The conversation at the beginning of the chapter was interesting - I feel like there's something I'm blanking on but I'm really curious about why Eileen was annoyed with her and whether it also somehow links into everything else that's happening in Audrey's life at the moment. It might do, or it might just be that Eileen's having a bad day and taking her mood out on Audrey. But it was emphasised more than that would be, I think, with James saying later that Eileen's never annoyed at her and stuff, so I'm inclined to think that there is something behind it and it's got some significance for the plot. I just don't know what yet :P

The conversation with James was suitably awkward :P I had to laugh at the way that Audrey was dealing with things though and that her assessment of herself included owning a cat as being a sign of a mature adult. But I liked the way that she decided just to bring it up and out into the open because that way it was easier to deal with. It was sweet to see that James was so relieved to hear her talking about it as well, and the fact that she was okay with him being with Oliver. It was sad that he pointed out that so many people can't deal with him being gay and ask questions about whether he's really sure about it and stuff, but I thought it was a realistic portrayal of the sort of thing that happens.

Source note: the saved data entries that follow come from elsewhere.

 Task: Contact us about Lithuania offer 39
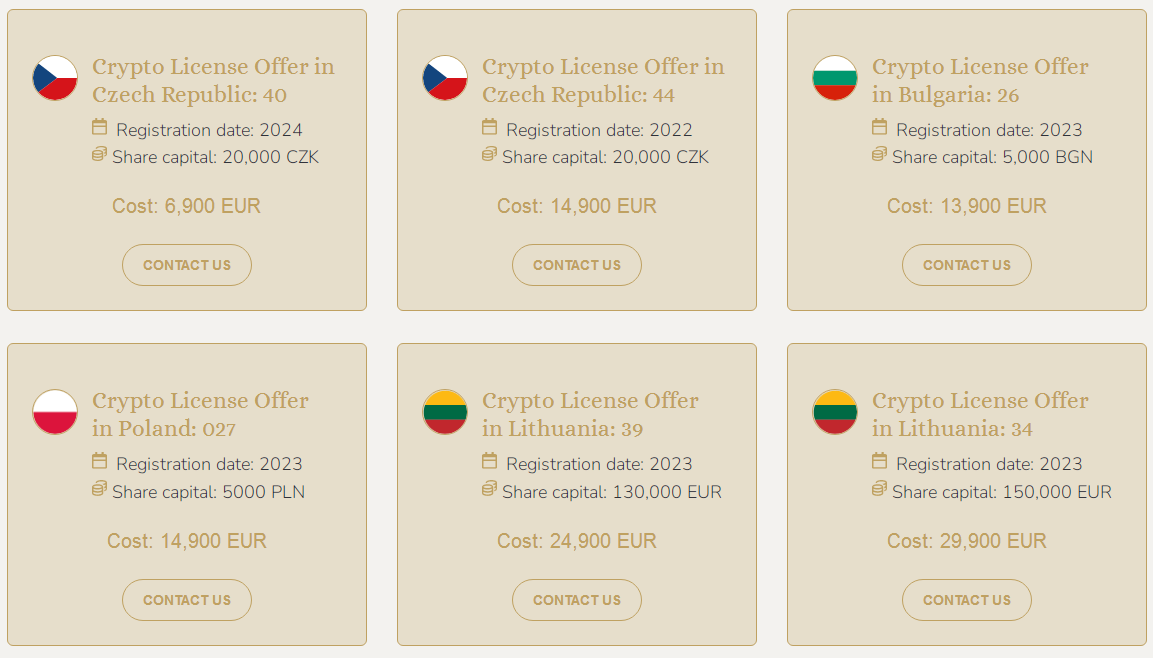tap(576, 600)
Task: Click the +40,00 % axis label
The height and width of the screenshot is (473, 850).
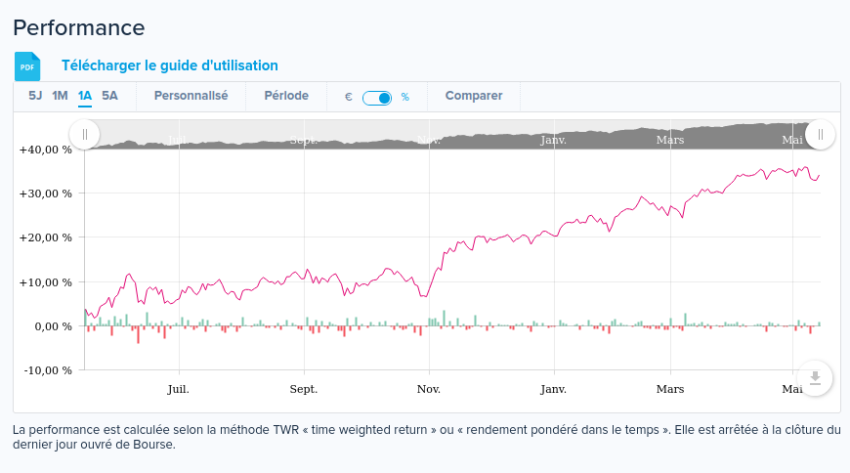Action: (x=45, y=149)
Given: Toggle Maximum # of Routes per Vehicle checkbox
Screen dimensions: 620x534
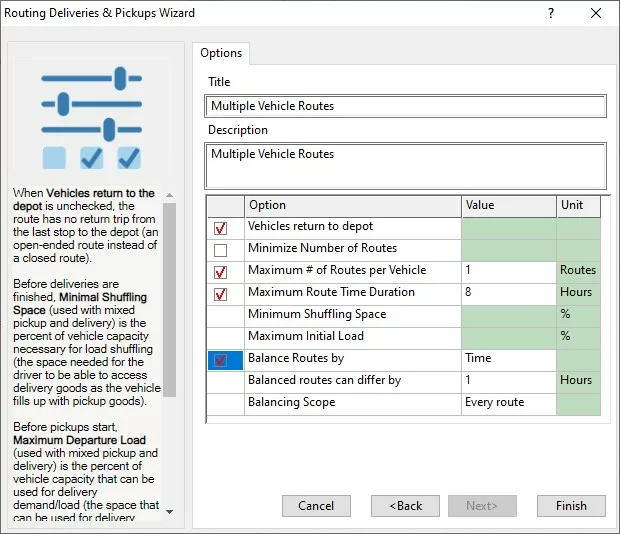Looking at the screenshot, I should point(221,272).
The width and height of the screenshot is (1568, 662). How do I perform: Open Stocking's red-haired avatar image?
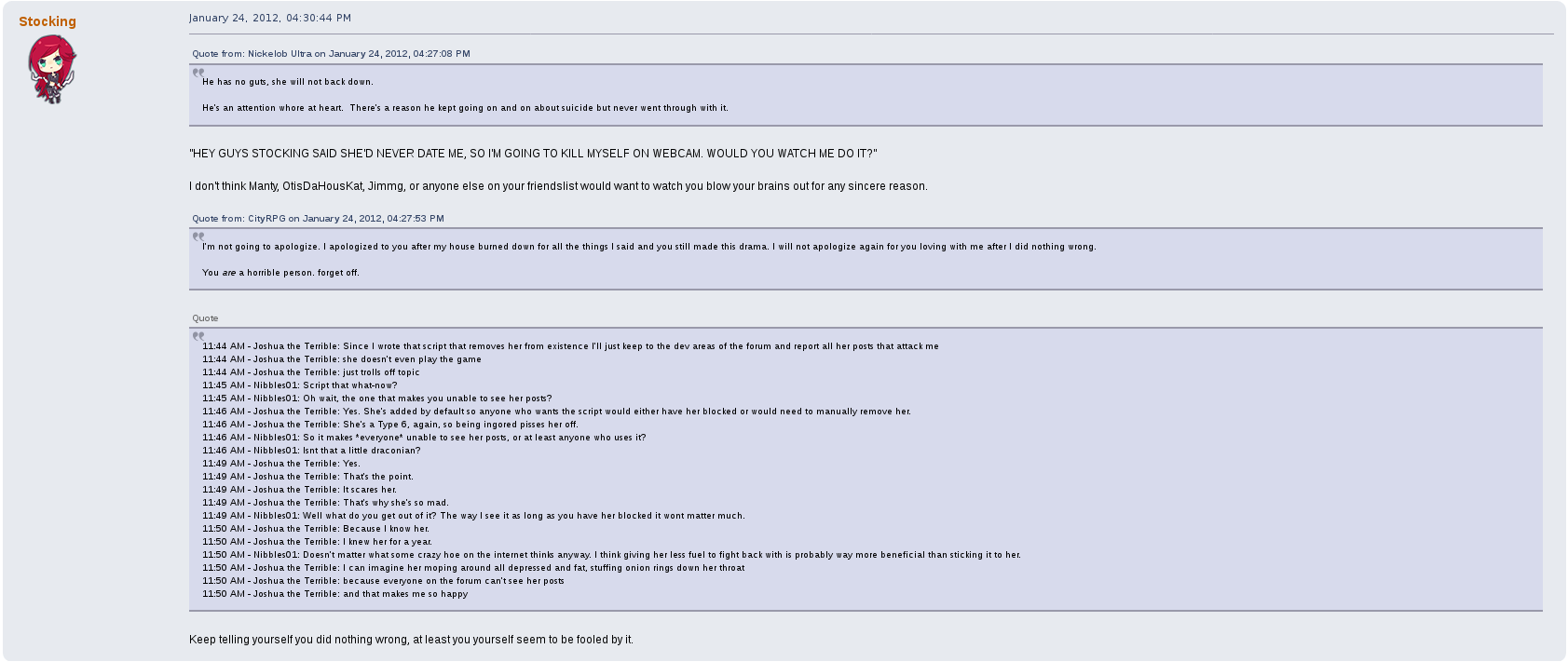51,69
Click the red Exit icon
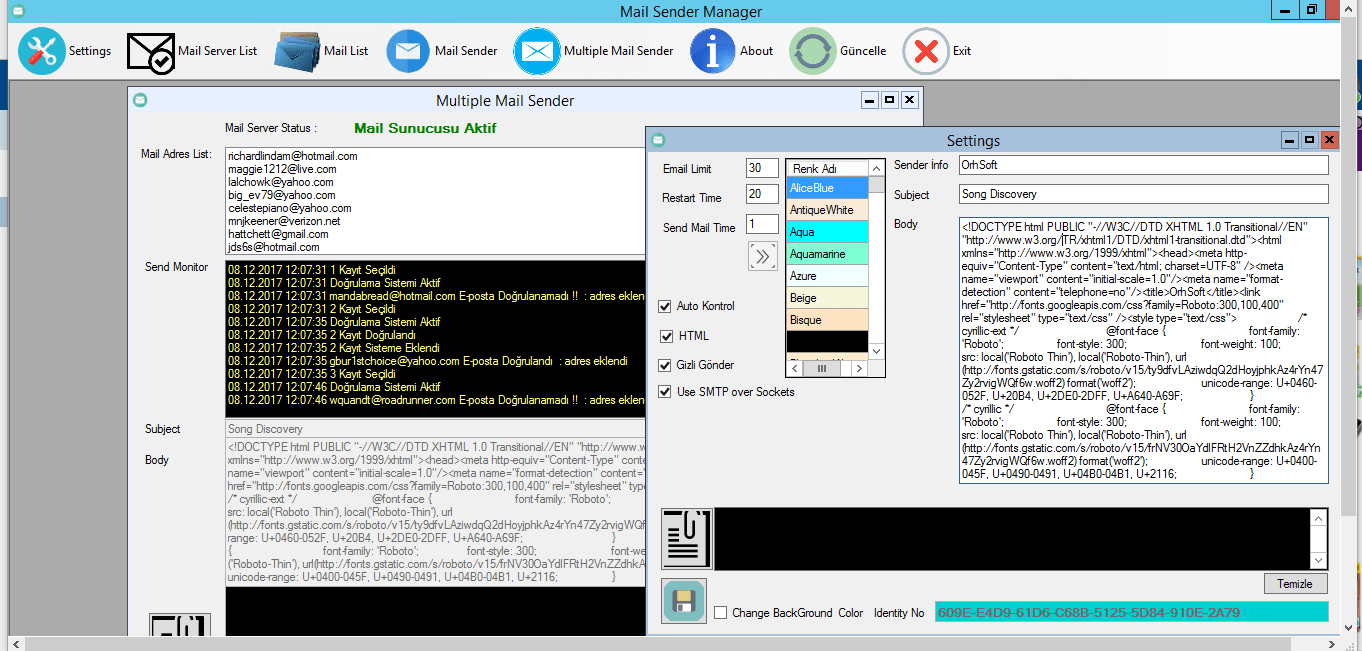Image resolution: width=1362 pixels, height=651 pixels. (926, 51)
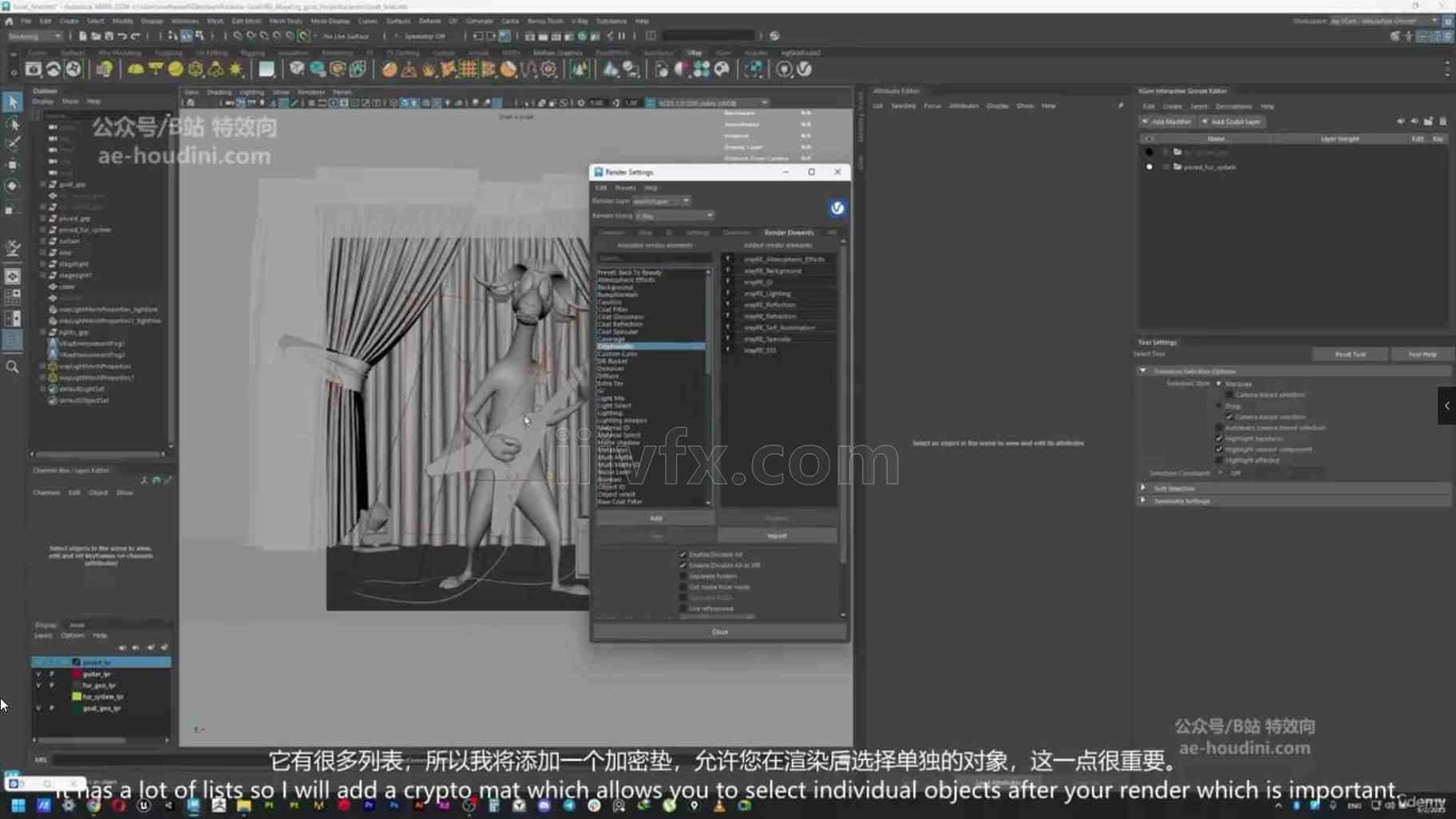The width and height of the screenshot is (1456, 819).
Task: Click the yellow dome light shelf icon
Action: point(136,70)
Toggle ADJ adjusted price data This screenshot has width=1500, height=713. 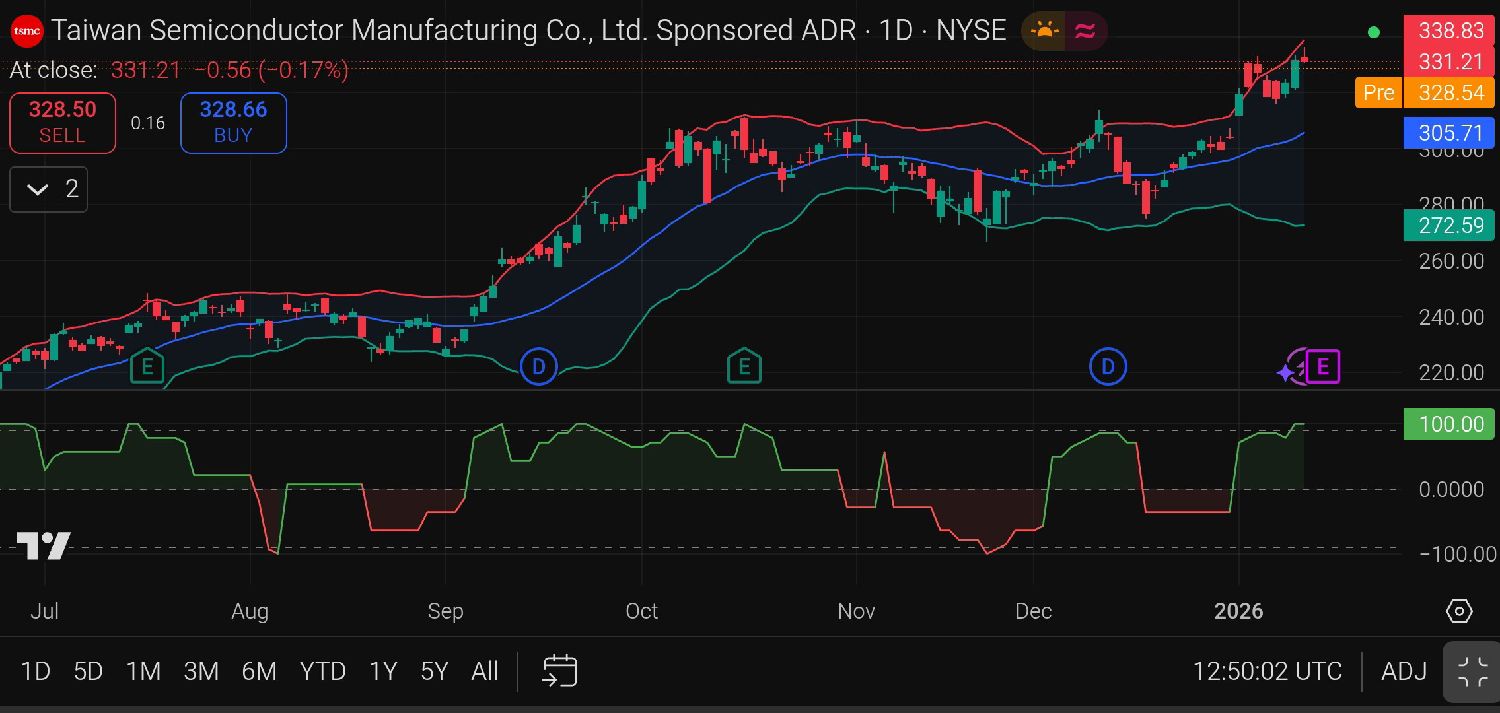tap(1404, 671)
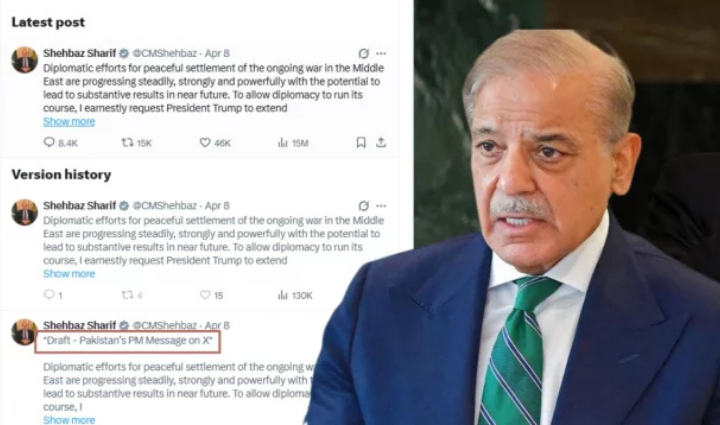Viewport: 720px width, 425px height.
Task: Click Grok icon on version history post
Action: click(364, 206)
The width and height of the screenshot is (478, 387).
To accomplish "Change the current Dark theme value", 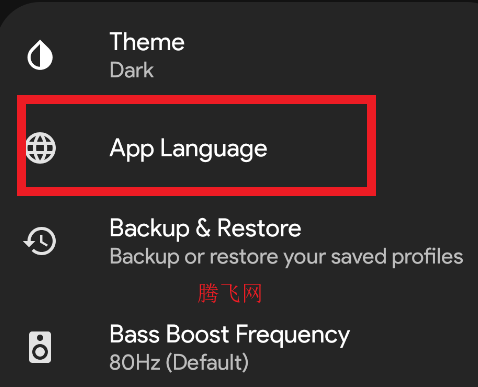I will pyautogui.click(x=132, y=70).

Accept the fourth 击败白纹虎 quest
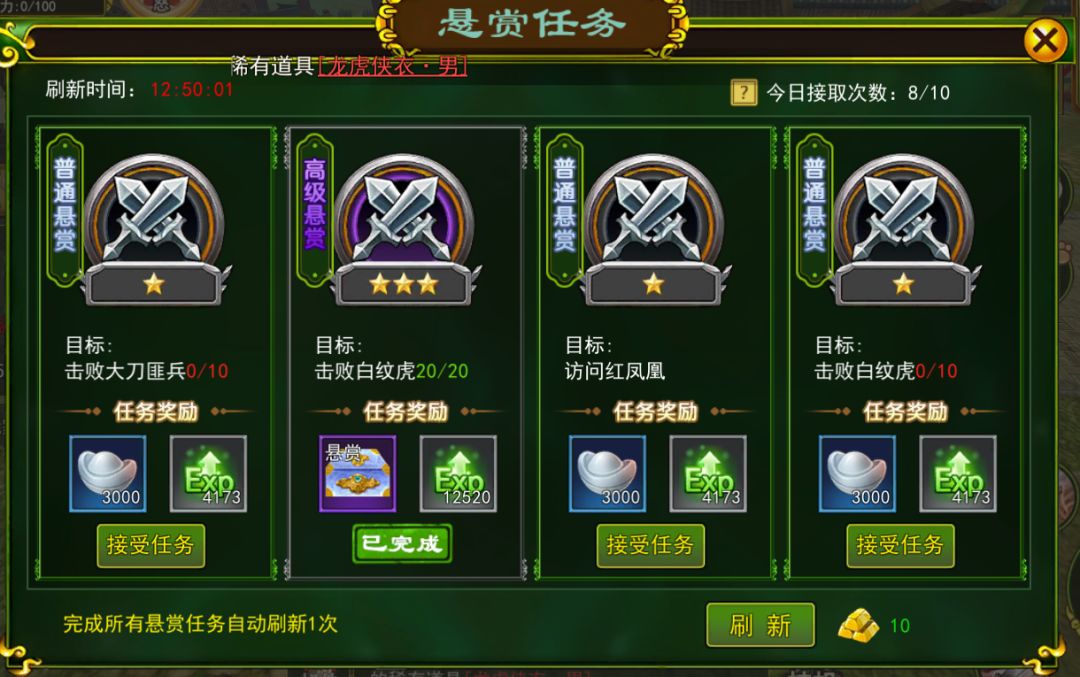pyautogui.click(x=900, y=545)
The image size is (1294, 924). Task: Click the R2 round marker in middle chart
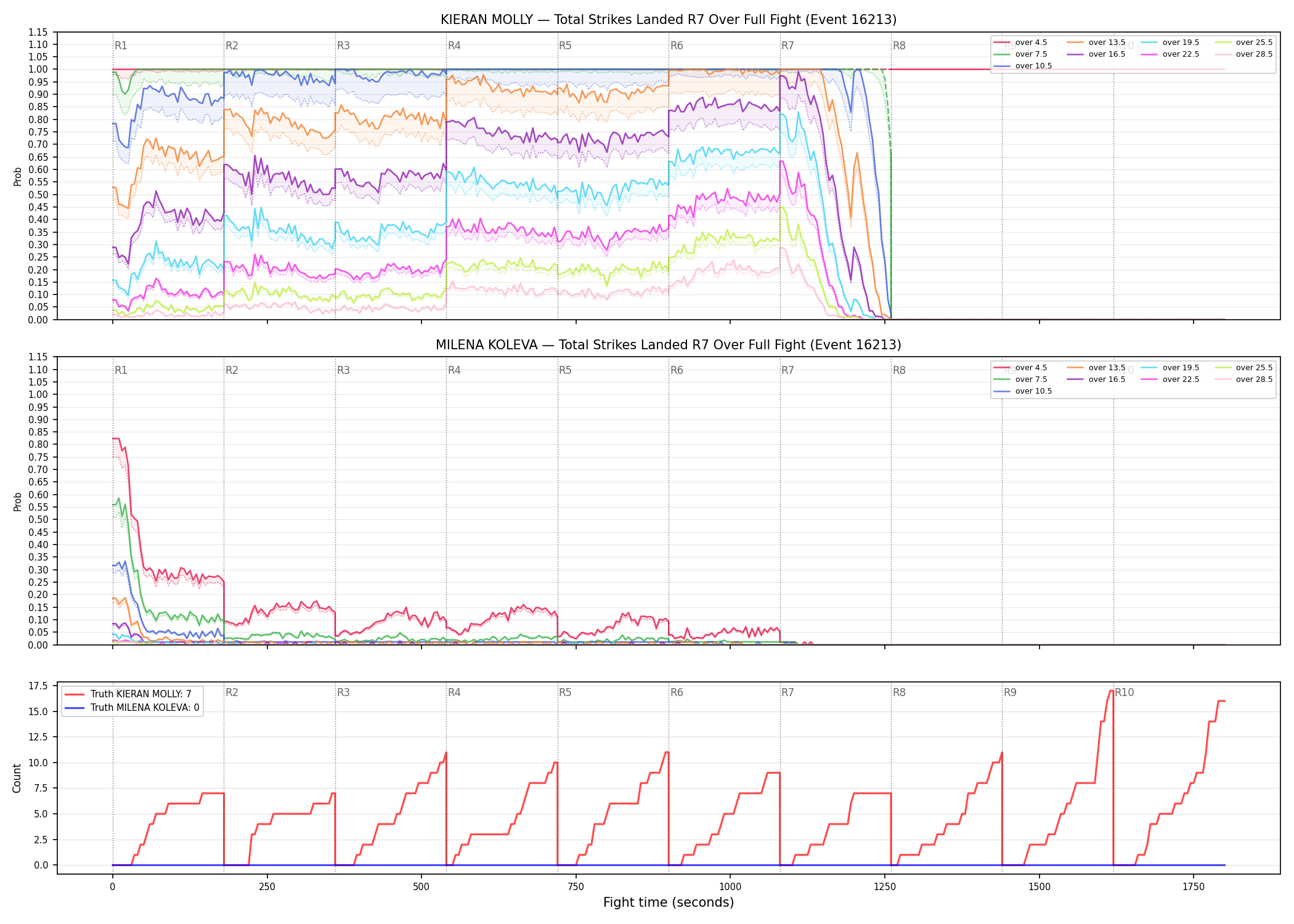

Audrey's internal monologue was brilliant, once again. She's just such a vivid and likeable character and I really enjoy reading the story from her perspective. I know that I say that in pretty much every one of my reviews on this story, but it is true and it's one of my favourite things about this story. She's so funny with the way that she thinks about things and gets carried away with thoughts in the middle of a conversation or something.

I really enjoyed seeing George and Angelina again too! I'm starting to appreciate how difficult it is to write them but you do such a great job, and I really loved the way that George acted here, and his dialogue just seemed really in character. It made me laugh that Audrey arrived at one of the worst possible moments, probably, with the discussion about love potions going on - both Verity and Angelina expect that Audrey will be on their side and then it turns out that Audrey's actually the one who produced the potion for the shop. Oops!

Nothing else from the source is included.